遊牧民だから当然なのだが、10歳に満たない少年もまるで自分の脚のように自在に馬を乗りこなしているシーンから映画は始まる。
馬を操るよりも、その前にまず「乗る」ことが難しいようで、騎乗する際には少年は大人に持ち上げて貰っているのが微笑ましかった。よく考えたら、彼が乗っているのはポニーでもロバでも子馬でもなく、大人と同じ立派な馬ということである。大したものだ。
草原では、誰もが馬を走らせる。歩いていたのでは生きて目的地に辿り着けないかもしれないから。
大地はそれほどに広く、人間の数はごく僅か。羊の方が断然多い。
そんな所でも人間は生きる術を見つけて着実に増えていくんだなと、人類の強靱さを改めて実感してしまった。
男も強いが女も強い。特にテムジンの母と妻。
何と申しましょうか、独立してます。
日本のような地元に根付いた共同体での生活ではないので、まわりの援助というものはほとんど期待できない。夫や息子や家財道具のあらかたを失っても、残った物を拾い集めて自分と残りの子ども達が今日から生きていくことを考えなきゃいけない。嘆き悲しむ暇はない。前向きなんて言葉じゃあてはまらない程、生きることに貪欲。

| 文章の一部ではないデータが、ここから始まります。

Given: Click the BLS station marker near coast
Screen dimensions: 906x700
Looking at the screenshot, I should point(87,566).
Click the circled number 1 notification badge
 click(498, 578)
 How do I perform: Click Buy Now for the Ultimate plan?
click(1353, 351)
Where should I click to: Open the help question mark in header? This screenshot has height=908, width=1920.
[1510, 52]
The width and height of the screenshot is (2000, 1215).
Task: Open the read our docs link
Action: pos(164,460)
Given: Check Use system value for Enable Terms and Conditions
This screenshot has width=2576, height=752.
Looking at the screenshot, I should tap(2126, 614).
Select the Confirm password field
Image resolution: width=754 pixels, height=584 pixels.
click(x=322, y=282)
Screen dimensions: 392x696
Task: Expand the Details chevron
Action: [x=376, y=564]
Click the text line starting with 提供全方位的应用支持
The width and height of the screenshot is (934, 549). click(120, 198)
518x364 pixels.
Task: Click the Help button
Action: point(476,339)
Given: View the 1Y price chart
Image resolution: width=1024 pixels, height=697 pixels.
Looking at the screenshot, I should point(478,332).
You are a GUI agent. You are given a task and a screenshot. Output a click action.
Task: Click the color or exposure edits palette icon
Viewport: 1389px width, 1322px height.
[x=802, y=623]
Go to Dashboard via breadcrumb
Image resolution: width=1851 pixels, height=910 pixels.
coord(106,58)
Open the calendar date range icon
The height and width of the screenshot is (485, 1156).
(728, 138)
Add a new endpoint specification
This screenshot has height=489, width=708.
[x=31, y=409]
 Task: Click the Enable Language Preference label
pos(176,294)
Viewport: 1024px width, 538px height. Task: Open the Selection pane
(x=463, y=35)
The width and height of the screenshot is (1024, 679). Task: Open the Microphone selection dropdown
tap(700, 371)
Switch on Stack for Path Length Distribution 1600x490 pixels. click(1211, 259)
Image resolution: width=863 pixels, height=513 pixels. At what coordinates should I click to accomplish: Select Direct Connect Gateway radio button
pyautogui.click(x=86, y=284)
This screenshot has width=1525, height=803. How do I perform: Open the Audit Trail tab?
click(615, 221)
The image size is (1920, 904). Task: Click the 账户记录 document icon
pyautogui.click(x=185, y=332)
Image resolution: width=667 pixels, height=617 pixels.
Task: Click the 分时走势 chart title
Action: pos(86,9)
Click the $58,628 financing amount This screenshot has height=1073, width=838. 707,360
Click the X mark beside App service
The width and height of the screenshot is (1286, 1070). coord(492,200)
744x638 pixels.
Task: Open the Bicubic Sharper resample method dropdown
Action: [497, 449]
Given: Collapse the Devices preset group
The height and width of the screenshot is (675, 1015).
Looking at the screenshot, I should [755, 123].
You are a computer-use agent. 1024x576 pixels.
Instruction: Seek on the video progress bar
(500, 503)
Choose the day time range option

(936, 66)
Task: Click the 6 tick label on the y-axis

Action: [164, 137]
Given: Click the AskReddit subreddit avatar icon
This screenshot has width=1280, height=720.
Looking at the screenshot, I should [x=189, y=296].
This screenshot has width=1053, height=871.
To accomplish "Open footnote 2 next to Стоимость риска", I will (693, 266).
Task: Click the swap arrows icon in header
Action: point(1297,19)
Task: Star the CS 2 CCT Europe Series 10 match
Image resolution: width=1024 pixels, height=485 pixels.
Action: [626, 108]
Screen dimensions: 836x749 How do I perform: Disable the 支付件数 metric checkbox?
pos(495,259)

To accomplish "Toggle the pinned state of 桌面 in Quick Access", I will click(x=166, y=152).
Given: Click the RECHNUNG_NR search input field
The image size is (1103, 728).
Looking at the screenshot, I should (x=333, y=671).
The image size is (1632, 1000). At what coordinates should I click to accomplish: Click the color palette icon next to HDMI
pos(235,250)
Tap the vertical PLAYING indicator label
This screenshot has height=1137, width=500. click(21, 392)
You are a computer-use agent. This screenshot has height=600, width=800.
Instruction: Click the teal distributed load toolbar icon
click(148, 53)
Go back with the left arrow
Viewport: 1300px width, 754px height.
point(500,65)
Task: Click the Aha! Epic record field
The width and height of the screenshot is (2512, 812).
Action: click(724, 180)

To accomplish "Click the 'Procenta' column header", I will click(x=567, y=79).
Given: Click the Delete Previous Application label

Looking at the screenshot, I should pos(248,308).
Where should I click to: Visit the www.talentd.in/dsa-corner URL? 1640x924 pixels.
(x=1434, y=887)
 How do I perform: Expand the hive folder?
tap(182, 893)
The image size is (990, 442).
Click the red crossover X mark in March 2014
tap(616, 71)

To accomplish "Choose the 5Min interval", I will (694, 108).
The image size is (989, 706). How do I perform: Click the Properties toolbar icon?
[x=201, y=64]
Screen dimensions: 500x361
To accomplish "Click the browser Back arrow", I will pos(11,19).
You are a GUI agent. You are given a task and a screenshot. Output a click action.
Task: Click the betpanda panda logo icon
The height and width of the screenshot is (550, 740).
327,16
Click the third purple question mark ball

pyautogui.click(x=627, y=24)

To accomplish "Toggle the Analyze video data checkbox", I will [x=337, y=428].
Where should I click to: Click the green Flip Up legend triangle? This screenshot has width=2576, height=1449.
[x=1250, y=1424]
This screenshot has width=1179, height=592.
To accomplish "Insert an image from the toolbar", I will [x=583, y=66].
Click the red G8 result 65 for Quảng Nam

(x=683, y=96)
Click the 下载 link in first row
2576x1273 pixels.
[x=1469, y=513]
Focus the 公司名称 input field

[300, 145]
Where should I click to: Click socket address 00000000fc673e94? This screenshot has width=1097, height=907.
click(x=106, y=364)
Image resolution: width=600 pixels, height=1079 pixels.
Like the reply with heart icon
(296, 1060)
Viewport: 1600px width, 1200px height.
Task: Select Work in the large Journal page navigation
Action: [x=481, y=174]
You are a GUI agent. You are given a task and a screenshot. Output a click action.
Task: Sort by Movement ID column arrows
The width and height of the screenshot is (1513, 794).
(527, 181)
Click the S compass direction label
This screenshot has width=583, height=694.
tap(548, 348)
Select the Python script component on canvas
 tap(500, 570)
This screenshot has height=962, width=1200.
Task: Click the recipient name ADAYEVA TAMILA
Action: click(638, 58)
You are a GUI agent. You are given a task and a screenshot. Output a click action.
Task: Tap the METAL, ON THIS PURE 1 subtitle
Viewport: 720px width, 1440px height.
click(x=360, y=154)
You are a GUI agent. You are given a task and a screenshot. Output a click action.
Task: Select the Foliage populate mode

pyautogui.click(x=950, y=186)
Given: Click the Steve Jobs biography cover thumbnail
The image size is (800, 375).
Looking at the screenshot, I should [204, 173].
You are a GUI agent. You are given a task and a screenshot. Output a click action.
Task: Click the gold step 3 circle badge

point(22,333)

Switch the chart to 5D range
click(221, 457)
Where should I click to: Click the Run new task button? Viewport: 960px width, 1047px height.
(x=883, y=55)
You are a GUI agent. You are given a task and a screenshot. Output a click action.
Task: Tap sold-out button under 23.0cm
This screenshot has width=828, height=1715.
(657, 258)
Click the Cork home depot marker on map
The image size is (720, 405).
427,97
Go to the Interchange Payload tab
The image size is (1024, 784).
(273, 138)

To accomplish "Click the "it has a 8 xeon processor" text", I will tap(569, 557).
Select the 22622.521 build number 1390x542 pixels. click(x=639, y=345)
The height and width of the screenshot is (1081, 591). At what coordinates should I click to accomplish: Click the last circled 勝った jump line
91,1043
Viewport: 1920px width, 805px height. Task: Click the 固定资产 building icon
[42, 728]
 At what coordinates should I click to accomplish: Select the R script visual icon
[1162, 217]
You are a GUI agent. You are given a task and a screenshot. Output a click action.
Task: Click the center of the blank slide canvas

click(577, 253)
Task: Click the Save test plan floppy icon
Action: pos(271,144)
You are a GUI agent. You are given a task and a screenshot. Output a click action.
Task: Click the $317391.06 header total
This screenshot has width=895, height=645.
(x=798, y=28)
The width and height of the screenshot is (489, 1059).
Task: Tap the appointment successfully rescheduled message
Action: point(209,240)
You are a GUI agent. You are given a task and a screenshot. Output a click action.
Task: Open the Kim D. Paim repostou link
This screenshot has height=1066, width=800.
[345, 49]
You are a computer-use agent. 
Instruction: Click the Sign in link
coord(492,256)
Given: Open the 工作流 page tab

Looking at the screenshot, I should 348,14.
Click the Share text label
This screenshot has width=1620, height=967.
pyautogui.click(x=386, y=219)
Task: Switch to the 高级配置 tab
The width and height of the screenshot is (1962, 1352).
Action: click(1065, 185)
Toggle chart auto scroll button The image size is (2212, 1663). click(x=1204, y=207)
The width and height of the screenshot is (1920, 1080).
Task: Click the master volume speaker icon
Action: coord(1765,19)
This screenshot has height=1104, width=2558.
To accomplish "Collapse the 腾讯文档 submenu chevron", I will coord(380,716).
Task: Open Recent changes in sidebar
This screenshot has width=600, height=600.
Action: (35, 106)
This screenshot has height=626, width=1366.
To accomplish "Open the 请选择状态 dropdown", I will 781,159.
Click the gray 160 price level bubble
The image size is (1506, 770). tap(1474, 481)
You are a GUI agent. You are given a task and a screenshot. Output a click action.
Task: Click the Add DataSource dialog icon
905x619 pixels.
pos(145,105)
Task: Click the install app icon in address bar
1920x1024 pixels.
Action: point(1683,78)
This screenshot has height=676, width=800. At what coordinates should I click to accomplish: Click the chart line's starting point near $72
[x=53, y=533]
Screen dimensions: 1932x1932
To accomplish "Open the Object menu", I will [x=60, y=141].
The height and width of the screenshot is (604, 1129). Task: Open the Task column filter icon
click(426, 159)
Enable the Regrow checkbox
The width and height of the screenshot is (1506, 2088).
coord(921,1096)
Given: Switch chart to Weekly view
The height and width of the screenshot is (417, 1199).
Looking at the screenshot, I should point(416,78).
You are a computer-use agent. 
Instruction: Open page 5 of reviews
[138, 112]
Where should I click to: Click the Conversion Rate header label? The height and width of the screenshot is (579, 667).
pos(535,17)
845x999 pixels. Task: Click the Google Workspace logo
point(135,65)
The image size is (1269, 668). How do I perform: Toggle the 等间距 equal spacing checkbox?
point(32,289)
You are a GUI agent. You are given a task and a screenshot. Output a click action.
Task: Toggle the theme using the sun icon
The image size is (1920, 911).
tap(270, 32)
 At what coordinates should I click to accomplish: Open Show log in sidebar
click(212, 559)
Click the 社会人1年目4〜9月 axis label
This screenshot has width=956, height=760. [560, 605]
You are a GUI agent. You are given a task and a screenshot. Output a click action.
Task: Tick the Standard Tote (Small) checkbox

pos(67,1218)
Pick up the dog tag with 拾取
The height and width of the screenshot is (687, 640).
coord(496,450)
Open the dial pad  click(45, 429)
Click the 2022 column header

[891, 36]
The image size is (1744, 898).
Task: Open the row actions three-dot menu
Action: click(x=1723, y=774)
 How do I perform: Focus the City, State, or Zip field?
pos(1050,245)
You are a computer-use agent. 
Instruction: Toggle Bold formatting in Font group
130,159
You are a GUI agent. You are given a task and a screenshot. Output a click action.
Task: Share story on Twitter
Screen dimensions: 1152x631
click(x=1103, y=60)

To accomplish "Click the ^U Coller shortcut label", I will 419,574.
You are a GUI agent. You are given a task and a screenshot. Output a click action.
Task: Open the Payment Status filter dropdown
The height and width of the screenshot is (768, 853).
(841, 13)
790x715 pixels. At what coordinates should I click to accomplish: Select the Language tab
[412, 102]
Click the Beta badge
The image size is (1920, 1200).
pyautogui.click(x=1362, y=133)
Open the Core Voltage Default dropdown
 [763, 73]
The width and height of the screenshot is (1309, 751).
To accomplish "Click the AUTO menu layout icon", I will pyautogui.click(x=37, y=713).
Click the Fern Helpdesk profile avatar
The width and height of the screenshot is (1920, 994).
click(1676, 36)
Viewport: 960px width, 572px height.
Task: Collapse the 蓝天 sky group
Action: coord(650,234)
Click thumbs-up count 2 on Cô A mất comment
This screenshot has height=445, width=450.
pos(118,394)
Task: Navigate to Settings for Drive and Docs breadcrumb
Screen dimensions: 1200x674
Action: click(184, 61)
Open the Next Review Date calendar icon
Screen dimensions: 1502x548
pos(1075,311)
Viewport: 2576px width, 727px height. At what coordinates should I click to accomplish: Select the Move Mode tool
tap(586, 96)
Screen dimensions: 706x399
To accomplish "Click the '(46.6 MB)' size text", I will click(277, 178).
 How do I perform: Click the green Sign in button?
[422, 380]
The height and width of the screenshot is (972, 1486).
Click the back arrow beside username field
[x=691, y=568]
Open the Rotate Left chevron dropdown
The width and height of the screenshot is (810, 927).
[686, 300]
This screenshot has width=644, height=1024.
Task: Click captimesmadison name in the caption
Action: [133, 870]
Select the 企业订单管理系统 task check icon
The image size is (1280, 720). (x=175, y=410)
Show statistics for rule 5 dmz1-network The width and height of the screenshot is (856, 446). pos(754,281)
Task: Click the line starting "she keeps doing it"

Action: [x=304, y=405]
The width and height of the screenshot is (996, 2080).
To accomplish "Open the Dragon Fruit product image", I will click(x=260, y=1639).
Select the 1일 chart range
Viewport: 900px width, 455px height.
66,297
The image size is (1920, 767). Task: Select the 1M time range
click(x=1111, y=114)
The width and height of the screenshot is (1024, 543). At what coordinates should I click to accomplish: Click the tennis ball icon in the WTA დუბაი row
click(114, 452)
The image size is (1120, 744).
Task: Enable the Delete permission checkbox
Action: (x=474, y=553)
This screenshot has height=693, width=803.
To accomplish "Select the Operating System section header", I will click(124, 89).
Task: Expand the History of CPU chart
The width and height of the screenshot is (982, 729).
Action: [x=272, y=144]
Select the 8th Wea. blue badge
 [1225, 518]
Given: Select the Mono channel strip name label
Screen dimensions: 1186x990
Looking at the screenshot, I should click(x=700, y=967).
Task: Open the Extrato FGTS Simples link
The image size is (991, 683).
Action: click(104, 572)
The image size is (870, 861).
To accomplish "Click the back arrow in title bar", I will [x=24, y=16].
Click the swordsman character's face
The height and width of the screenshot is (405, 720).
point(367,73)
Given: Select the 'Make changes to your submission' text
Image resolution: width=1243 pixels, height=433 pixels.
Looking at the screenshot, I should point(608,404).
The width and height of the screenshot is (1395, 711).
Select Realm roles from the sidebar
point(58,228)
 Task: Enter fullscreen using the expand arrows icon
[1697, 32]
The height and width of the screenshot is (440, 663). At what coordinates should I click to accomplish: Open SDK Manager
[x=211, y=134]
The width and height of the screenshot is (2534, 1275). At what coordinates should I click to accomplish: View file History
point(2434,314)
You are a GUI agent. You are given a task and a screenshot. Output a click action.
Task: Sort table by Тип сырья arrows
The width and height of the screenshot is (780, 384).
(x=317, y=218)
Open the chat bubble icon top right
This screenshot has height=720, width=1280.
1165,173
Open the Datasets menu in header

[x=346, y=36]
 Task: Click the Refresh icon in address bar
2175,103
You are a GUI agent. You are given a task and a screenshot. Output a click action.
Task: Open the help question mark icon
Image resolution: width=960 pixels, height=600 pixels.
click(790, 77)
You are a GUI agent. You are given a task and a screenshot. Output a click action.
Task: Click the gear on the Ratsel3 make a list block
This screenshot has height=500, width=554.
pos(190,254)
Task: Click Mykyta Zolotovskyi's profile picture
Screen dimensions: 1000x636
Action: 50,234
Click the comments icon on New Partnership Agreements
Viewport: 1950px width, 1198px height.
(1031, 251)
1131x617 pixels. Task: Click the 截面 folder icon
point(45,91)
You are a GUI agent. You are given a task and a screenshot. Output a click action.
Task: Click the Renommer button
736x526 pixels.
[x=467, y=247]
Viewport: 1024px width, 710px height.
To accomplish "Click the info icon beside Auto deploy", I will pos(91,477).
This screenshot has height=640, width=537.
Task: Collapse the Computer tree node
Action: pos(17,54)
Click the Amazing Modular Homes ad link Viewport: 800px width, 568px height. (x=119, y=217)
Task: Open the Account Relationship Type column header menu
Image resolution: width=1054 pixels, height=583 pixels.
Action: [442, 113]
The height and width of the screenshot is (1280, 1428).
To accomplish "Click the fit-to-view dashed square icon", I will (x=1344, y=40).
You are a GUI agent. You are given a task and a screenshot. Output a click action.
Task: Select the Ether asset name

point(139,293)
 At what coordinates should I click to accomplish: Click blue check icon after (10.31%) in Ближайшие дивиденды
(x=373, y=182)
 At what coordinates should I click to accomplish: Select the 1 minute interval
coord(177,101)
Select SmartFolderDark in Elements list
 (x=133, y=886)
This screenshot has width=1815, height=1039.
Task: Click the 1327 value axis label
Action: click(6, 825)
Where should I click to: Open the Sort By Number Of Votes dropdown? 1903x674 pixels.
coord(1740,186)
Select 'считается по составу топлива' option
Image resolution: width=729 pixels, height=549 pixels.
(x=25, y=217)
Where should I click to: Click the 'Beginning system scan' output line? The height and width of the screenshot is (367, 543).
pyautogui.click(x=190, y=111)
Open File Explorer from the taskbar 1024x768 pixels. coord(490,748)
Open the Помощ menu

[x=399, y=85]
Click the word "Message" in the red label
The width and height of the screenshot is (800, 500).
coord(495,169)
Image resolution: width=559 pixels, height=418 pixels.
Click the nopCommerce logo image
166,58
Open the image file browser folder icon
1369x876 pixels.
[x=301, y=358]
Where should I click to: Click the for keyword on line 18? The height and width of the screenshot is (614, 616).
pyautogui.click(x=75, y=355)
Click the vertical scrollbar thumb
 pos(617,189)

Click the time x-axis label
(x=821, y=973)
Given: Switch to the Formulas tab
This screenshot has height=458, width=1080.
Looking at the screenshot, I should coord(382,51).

きっとそうじゃなければあの草原で生き延びることはできないのだろう。
日本って、とっても生活しやすい土地と気候なのだわと思い知ったりして。
馬が必要な程、広くもないし。
「MONGOL モンゴル」では馬の足音のとどろきが、観客の興奮を煽る一番の効果音だった。
馬も人と同じくらい重要なのである。